• _Excerpted text_

** START **

More Specifically … with Regard to Resilient Building Performance during a Fire Incident and the ‘Cooling Phase’ after Fire Extinguishment:

1.   The Building shall be designed to comply with the Recommendations in the 2005 & 2008 NIST(USA) Final Reports on the World Trade Center(WTC) 1, 2 & 7 Building Collapses.

In one major respect, the 2005 NIST Report is flawed, i.e. its treatment of ‘disability and building users with activity limitations is entirely inadequate.  The Building shall, therefore, be designed to comply with International Standard ISO 21542: ‘Building Construction – Accessibility & Usability of the Built Environment’, which was published in December 2011.

2.   The Building shall remain Serviceable, not just Structurally Stable(!) … until all buildings users (including those users with activity limitations waiting in ‘areas of rescue assistance’) have been evacuated/rescued to an accessible ‘place of safety’ which is remote from the building, and have been identified … and all firefighters, rescue teams and other emergency response personnel have been removed/rescued from the building and its vicinity.

The Building shall be designed to resist Fire-Induced Progressive Damage and Disproportionate Damage.  These requirements shall apply to all building types, of any height.

Under no reasonably foreseeable circumstances shall the Building be permitted to collapse !

** END **

• _Dataset extract_
** START **

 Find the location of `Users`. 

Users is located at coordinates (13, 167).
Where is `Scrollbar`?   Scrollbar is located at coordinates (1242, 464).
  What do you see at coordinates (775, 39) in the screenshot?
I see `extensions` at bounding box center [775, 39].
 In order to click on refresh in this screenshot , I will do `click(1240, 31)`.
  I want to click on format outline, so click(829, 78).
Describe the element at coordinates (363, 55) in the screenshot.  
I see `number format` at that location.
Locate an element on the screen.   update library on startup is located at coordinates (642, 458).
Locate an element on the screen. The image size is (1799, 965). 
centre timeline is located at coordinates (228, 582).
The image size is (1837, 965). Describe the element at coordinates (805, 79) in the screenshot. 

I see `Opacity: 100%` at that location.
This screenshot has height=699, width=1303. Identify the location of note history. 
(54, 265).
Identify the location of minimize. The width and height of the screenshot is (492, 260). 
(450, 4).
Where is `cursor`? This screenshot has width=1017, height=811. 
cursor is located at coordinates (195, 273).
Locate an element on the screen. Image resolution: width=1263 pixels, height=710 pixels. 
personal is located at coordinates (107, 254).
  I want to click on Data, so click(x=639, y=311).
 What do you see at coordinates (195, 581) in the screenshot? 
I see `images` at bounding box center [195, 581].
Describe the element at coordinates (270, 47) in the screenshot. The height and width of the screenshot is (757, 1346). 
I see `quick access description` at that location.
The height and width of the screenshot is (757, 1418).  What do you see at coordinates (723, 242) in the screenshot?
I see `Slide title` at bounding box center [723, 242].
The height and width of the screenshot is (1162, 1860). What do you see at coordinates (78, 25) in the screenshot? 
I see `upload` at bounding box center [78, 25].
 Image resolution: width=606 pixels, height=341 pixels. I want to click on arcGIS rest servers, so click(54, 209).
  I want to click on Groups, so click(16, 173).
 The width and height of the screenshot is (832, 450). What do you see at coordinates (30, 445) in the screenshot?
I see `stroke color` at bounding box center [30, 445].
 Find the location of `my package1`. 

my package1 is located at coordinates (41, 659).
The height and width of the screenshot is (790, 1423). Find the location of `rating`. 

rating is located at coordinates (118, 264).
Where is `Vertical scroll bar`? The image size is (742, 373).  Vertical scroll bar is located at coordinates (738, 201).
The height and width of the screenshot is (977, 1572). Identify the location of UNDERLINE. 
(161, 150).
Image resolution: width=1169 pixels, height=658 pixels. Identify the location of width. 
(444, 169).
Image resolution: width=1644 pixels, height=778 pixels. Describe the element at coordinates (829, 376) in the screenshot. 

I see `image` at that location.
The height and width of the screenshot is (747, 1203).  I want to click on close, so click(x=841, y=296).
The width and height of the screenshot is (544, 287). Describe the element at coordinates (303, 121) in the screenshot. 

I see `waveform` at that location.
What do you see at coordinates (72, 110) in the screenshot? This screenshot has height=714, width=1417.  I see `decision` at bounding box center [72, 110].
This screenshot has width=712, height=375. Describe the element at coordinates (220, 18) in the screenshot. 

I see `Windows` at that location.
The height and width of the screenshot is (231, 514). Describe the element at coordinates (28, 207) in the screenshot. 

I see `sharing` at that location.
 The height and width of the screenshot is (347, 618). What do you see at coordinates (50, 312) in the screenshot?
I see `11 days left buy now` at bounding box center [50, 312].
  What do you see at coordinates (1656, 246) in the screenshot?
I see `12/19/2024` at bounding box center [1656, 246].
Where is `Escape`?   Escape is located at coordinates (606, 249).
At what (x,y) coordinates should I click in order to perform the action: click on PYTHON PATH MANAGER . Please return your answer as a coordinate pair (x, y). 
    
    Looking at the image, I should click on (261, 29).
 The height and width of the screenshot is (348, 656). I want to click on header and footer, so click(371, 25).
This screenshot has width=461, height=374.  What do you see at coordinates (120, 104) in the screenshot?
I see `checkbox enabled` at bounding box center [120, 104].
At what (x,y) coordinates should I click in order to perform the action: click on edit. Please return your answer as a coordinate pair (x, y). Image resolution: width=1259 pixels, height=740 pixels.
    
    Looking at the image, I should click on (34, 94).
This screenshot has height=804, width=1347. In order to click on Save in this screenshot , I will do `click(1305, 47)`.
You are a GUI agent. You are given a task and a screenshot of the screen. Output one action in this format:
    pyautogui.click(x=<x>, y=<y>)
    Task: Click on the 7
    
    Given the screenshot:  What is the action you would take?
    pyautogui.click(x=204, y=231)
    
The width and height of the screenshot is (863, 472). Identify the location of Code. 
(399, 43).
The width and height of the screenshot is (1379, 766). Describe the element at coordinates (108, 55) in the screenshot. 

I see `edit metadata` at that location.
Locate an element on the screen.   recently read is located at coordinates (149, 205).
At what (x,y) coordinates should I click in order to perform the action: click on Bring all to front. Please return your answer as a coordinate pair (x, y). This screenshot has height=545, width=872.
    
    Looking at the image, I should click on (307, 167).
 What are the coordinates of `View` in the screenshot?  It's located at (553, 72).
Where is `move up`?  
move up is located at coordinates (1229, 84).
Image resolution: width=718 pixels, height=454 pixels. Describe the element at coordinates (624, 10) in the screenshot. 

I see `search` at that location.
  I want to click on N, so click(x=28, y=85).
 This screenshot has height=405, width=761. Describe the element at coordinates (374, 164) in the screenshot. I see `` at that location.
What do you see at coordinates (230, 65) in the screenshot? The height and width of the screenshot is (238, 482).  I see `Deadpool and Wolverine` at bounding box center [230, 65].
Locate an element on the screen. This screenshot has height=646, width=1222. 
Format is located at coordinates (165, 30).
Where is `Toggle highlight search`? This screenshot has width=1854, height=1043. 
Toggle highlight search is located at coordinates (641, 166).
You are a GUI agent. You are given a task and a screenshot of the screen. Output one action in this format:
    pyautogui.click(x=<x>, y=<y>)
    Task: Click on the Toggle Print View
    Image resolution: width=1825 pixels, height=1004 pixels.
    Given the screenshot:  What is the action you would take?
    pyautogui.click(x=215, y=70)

** END **

• _Stated goal A_
Answer these from the building fire requirements:
(i) Which International Standard must the Building comply with?
(ii) In what month and year was that standard published?
(iii) To which building types do the requirements on Fire-Induced Progressive Damage and Disproportionate Damage apply?
• _Stated goal B_
From the building fire requirements, extract everything from "The Building shall be designed to resist Fire-Induced" down to "to collapse !".
• _Stated goal C_
List each distinct year mentioned in the building fire requirements.

• _Written answer A_
(i) ISO 21542: 'Building Construction – Accessibility & Usability of the Built Environment'
(ii) December 2011
(iii) All building types, of any height

• _Written answer B_
The Building shall be designed to resist Fire-Induced Progressive Damage and Disproportionate Damage.  These requirements shall apply to all building types, of any height.

Under no reasonably foreseeable circumstances shall the Building be permitted to collapse !

• _Written answer C_
2005
2008
2011